▸ TASK PROMPT
Copy the passage on phasor analysis word for word, starting with "Fig. 1. Phasor" and going on through "corresponds to (B, D)".

▸ PASSAGE
● ● ● ● ● ● ●

Phasor analysis was performed to quantify the alignment between the light–dark cycle and physical activity rhythms. Phasor acrophase reflects the temporal relationship between the peaks or troughs of activity and light (Fig. 1A and B). A positive value indicates that activity lags behind light exposure (evening preference), while a negative value indicates that activity precedes light exposure (morning preference). Values near zero denote close alignment with the external light–dark cycle, suggesting synchrony between light and activity. Additionally, the phasor magnitude, which reflects the strength and regularity of the light–activity coupling, was derived from the 24-hour frequency component (Fig. 1C and D). A larger phasor magnitude indicates stronger and more regular synchronization between light exposure and activity, while a smaller magnitude suggests weaker or less consistent coupling. Phasor vectors were visualized in polar coordinates, where the vector length represents the synchronization strength, and the angle indicates the phase relationship between light and activity(Fig. 1E) [16, 17].
Fig. 1. Phasor analysis of circadian synchronization. (A-B) show multi-day records of light exposure (orange) and activity (blue) from two participants, with the time of minimum activity (nadir) marked. In (A), activity and light rhythms are well aligned, whereas (B) shows a mismatch. (C-D) display correlation functions for behavioral synchronization, calculated by shifting one signal against the other within each 24-hour cycle. The size of the 24-hour component indicates how strongly the two rhythms are synchronized. (C) demonstrates strong and regular coupling, while (D) shows weaker and inconsistent coupling. (E) is a phasor plot that summarizes overall synchronization. The vector length represents the stability and strength of alignment, and the angle shows the phase of activity relative to light. The “well” vector corresponds to (A, C), and the “poorly” vector corresponds to (B, D)

● ● ● ● ● ● ●

Dataset entries
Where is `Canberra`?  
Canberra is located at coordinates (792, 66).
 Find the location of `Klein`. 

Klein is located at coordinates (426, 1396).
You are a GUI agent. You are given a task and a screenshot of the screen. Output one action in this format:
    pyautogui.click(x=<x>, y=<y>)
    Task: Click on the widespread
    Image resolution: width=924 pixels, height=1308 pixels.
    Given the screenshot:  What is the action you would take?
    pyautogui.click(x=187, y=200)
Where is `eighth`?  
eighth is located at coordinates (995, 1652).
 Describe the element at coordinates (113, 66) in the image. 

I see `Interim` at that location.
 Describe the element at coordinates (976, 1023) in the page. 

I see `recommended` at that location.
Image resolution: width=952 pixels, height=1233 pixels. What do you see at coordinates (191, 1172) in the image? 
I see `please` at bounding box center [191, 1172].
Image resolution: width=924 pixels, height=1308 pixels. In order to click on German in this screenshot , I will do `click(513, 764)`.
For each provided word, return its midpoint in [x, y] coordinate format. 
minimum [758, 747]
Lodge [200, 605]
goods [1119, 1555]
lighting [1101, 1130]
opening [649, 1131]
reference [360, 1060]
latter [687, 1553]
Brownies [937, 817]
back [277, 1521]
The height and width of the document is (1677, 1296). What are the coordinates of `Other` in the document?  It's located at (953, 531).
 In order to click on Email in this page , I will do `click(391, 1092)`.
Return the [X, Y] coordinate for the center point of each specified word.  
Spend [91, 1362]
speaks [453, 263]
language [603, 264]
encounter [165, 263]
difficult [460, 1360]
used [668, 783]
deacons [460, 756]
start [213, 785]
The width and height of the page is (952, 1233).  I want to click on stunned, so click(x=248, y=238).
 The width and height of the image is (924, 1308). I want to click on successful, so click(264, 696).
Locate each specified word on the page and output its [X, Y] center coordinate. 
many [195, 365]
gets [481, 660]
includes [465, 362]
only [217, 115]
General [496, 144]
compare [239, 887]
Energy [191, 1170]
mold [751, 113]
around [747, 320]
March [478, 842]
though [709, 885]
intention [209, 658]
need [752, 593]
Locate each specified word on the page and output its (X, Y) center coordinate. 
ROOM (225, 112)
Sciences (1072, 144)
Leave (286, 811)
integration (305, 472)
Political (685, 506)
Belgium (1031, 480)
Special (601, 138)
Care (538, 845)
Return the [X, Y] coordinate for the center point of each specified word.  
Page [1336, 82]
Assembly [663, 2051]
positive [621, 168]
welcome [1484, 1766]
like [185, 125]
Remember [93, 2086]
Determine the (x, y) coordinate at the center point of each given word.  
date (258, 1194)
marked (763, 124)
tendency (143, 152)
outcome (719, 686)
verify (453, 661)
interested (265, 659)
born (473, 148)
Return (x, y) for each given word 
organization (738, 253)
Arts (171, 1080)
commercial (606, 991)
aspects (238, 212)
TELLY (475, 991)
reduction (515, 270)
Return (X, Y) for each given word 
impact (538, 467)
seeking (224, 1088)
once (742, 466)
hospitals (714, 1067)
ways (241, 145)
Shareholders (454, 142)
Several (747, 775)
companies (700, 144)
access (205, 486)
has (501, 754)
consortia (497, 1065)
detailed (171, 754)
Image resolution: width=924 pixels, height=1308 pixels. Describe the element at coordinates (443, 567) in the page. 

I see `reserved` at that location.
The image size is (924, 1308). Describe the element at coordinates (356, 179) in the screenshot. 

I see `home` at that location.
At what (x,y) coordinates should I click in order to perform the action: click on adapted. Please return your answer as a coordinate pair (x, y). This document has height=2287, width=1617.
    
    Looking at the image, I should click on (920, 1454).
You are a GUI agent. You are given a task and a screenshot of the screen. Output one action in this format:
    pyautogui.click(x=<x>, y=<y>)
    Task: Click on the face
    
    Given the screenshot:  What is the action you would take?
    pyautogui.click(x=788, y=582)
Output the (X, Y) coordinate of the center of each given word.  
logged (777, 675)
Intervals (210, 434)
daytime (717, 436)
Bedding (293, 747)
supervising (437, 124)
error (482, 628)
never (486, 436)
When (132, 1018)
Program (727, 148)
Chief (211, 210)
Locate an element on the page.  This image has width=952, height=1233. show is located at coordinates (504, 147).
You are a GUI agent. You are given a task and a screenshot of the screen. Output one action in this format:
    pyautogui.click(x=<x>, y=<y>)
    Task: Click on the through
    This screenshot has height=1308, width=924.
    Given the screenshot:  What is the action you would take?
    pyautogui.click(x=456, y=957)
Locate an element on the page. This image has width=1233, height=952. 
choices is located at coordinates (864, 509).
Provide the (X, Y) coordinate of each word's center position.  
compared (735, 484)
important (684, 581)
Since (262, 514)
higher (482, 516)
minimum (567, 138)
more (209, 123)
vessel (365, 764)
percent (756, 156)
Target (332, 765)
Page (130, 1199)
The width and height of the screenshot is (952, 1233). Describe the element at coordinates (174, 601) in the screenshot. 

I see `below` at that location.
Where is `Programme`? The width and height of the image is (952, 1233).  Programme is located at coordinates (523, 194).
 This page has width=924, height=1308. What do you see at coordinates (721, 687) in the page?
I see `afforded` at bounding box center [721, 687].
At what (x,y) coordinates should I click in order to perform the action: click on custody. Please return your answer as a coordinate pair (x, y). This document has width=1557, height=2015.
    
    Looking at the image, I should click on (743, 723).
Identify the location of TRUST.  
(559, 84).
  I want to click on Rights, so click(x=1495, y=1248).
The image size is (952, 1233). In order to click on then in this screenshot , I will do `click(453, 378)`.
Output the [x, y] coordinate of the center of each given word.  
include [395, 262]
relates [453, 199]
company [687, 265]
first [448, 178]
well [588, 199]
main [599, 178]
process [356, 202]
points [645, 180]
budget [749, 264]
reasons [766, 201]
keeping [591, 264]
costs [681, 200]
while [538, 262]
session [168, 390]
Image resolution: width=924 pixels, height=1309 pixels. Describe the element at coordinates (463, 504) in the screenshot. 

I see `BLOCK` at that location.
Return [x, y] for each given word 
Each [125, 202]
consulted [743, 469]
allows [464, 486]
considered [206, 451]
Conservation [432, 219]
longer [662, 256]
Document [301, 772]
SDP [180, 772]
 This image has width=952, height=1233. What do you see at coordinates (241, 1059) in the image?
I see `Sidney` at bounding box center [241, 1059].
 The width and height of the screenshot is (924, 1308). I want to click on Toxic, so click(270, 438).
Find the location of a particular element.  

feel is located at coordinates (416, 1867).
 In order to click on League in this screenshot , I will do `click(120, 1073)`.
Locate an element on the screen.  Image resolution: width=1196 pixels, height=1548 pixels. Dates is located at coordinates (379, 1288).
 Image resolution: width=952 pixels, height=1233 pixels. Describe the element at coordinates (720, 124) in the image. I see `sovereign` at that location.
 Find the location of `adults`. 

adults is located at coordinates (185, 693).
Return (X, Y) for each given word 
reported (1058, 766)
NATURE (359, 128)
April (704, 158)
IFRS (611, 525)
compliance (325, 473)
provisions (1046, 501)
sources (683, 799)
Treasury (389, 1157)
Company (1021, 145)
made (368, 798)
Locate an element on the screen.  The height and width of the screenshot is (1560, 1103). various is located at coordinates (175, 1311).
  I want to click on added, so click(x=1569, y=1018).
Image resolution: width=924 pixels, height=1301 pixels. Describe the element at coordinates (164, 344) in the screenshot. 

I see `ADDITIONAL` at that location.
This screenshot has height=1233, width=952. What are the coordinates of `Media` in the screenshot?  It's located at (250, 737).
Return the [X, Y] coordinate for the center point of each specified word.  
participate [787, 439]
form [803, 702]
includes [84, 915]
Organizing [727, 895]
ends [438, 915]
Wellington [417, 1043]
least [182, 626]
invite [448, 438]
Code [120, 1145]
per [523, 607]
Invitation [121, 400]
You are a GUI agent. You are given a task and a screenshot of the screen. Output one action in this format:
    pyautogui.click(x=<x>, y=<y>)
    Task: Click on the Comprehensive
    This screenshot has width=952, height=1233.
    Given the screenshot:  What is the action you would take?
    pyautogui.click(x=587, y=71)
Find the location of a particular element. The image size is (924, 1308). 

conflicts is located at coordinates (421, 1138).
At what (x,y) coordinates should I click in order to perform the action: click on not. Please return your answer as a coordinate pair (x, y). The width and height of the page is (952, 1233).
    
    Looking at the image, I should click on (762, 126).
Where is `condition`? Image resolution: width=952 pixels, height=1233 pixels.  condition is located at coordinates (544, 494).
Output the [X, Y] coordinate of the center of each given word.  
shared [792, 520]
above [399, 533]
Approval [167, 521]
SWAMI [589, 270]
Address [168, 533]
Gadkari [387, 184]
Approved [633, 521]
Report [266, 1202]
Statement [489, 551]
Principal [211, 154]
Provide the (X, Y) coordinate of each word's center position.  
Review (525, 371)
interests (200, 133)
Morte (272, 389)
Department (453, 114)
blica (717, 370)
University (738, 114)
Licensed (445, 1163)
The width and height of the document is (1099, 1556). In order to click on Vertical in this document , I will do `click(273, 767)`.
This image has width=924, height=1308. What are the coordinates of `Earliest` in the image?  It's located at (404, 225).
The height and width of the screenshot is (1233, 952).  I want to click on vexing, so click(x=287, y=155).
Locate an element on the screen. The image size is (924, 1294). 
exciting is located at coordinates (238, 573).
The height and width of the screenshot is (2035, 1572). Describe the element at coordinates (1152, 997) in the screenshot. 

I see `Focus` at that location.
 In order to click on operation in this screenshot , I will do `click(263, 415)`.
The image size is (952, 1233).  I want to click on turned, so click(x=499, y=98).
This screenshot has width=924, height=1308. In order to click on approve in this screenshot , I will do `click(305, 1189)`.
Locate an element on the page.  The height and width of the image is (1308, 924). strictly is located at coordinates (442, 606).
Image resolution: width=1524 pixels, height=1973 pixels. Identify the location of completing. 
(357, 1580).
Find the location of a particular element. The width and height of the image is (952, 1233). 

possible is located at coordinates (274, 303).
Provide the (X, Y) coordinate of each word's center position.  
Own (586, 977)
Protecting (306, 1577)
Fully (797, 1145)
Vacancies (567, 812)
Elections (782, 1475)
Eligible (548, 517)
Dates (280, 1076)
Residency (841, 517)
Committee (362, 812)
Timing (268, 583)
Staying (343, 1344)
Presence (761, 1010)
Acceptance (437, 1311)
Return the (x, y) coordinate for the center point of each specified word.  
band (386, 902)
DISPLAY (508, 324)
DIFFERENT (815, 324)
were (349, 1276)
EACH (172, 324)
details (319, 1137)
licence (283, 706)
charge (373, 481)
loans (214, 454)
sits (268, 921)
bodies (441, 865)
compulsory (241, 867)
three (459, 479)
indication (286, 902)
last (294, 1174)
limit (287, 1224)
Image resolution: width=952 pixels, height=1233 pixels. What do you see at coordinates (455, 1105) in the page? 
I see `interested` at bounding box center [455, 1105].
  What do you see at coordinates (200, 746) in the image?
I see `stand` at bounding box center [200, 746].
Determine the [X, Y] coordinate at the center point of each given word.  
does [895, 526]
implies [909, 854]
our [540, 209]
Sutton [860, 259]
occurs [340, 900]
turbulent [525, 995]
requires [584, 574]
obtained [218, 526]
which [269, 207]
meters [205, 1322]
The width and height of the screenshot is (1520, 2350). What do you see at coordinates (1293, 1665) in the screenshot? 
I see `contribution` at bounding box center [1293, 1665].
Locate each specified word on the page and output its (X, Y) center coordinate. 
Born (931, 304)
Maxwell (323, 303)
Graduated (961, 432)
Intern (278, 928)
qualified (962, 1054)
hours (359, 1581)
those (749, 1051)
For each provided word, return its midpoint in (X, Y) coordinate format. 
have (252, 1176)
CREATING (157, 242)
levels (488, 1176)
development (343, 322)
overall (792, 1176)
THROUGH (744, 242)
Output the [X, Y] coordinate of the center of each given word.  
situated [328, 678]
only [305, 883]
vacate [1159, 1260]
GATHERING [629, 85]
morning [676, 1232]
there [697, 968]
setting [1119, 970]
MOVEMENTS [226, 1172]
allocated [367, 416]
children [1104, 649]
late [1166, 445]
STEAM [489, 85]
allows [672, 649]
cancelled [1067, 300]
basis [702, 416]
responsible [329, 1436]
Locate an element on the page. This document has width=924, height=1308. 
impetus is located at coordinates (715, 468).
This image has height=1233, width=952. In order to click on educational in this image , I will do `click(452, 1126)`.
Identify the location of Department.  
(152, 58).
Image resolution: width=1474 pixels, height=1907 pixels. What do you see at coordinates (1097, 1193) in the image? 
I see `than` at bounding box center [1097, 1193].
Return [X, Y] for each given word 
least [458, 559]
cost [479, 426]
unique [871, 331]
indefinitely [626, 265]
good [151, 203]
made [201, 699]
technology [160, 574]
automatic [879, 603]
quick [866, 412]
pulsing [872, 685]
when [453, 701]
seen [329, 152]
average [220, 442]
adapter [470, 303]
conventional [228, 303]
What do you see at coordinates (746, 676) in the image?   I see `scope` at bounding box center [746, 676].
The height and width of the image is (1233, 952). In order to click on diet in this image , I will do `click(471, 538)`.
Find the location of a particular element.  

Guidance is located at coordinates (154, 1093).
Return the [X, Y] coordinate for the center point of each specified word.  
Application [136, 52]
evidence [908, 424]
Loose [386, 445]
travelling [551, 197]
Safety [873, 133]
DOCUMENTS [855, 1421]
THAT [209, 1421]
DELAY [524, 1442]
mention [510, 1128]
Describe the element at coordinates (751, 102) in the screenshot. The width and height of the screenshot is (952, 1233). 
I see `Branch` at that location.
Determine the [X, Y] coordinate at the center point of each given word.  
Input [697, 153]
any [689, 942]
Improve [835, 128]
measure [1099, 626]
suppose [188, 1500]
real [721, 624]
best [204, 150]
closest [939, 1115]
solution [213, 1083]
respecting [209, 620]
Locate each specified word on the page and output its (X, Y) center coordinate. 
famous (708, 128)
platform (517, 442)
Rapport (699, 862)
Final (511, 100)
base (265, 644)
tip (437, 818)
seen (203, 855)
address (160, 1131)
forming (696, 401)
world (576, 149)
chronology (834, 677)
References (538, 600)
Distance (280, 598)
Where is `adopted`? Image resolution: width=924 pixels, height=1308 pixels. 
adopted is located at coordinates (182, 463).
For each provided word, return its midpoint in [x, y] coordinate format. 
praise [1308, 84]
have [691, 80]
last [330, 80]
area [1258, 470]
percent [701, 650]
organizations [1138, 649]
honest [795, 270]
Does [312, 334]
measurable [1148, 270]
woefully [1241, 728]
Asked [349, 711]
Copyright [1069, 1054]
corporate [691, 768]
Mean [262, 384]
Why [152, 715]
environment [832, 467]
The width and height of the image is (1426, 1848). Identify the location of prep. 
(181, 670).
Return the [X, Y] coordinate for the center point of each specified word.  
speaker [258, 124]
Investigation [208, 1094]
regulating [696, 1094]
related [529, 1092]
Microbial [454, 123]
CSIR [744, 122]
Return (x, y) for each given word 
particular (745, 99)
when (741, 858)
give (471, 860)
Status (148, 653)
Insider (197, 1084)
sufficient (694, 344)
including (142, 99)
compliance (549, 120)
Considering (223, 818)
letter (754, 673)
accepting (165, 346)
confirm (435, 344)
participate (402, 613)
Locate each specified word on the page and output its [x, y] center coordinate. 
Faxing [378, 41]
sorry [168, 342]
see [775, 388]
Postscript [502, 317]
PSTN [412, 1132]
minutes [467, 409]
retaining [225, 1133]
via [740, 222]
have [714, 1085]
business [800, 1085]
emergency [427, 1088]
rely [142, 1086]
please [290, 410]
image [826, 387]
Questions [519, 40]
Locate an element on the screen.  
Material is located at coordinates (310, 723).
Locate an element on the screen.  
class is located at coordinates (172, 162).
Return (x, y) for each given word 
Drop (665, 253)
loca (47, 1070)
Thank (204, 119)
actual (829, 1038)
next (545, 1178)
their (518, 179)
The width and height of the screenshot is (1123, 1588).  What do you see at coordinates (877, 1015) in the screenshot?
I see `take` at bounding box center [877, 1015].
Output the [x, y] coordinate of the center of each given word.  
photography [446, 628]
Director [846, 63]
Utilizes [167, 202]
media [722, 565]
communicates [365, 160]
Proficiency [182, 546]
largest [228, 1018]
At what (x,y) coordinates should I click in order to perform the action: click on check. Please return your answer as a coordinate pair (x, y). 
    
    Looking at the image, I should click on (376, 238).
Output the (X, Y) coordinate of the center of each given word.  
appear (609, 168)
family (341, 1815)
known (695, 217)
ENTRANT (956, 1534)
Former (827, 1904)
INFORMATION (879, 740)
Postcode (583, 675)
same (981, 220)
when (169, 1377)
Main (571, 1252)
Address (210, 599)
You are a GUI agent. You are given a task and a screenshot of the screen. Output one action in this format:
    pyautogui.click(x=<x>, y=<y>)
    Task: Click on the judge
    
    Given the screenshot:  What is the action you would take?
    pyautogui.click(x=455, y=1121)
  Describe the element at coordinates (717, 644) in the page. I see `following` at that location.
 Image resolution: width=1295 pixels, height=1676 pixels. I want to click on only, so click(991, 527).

● ● ● ● ● ● ●

▸ ANSWER BELOW
Fig. 1. Phasor analysis of circadian synchronization. (A-B) show multi-day records of light exposure (orange) and activity (blue) from two participants, with the time of minimum activity (nadir) marked. In (A), activity and light rhythms are well aligned, whereas (B) shows a mismatch. (C-D) display correlation functions for behavioral synchronization, calculated by shifting one signal against the other within each 24-hour cycle. The size of the 24-hour component indicates how strongly the two rhythms are synchronized. (C) demonstrates strong and regular coupling, while (D) shows weaker and inconsistent coupling. (E) is a phasor plot that summarizes overall synchronization. The vector length represents the stability and strength of alignment, and the angle shows the phase of activity relative to light. The “well” vector corresponds to (A, C), and the “poorly” vector corresponds to (B, D)